A “Cool” way to study Parkinson´s Disease

The Big Bang Theory left us amazed about how Leonard was able to bring back a snowflake embedded in resin from the North Pole to give to Penny. The reality is that this concept is not so far-fetched and a very similar process takes place in our laboratory on a regular basis.

Our work does not focus on snowflake research, but on small structures present within every cell of our body called autophagosomes. Autophagosomes remove unwanted rubbish from our cells in a similar way a vacuum cleaner cleans your home. These autophagosomes increase the longevity of cells and help remove unwanted bacteria or protein clutter. When this protein clutter accumulates in large numbers it destroys cells in our brains called neurons and leads to the onset of the most frequently reported neurodegenerative disorder, Parkinson´s disease. By determining how these autophagosomes form we can help define future therapies which may one day alleviate this condition.

Fig. 1. If cells are frozen too slowly sharp cubic ice crystals form (blue stars) and damage the cell membrane.

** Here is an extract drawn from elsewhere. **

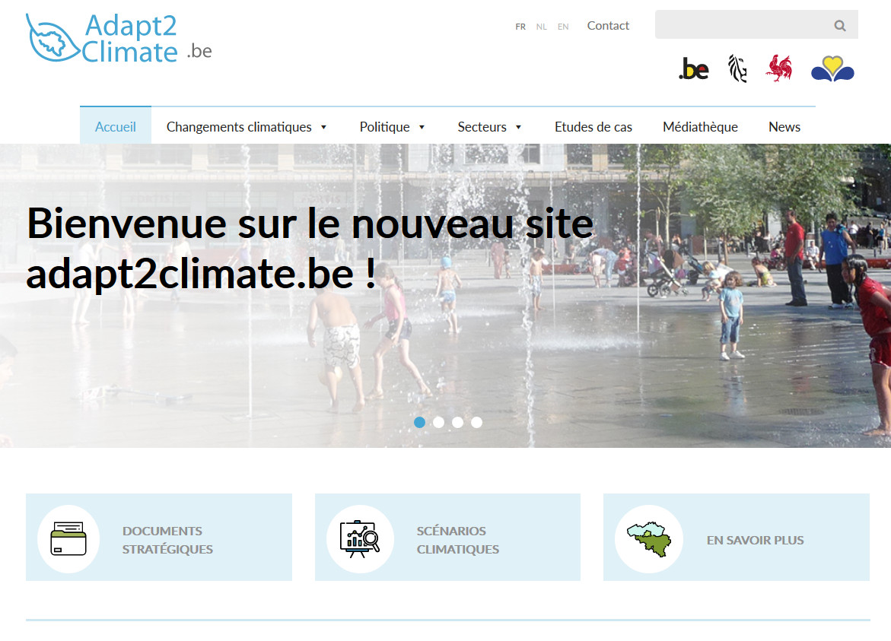Click the Adapt2Climate leaf logo
Viewport: 891px width, 641px height.
coord(52,38)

Here we will describe how frozen cells can be preserved, embedded into resin and visualized using a microscope and how this is helping us gain insight into onset of the leading neurodegenerative disorder of the 21st Century.

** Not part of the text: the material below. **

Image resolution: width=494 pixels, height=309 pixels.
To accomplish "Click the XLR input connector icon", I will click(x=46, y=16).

Firstly, in a process called cryofixation, cells are grown on small sapphire discs and are loaded into a High-Pressure Freezer. This machine freezes the cells under high-pressure by rapidly plunging them into liquid nitrogen. Under normal atmospheric pressure, liquid nitrogen has a temperature of -196oC so it is the perfect candidate for super-cooling our cells. Due to the extremely rapid nature of the freeze, all of cellular the water (70 % of cells content) is unable to reorganise into a cubic crystalline arrangement and therefore is unable to expand, like when you freeze water in your water bottle. If that water bottle was our cell, it would mean it would expand and burst into tiny pieces.  Instead, all of the water forms another type of ice called vitreous ice taken from the latin word for `glass`.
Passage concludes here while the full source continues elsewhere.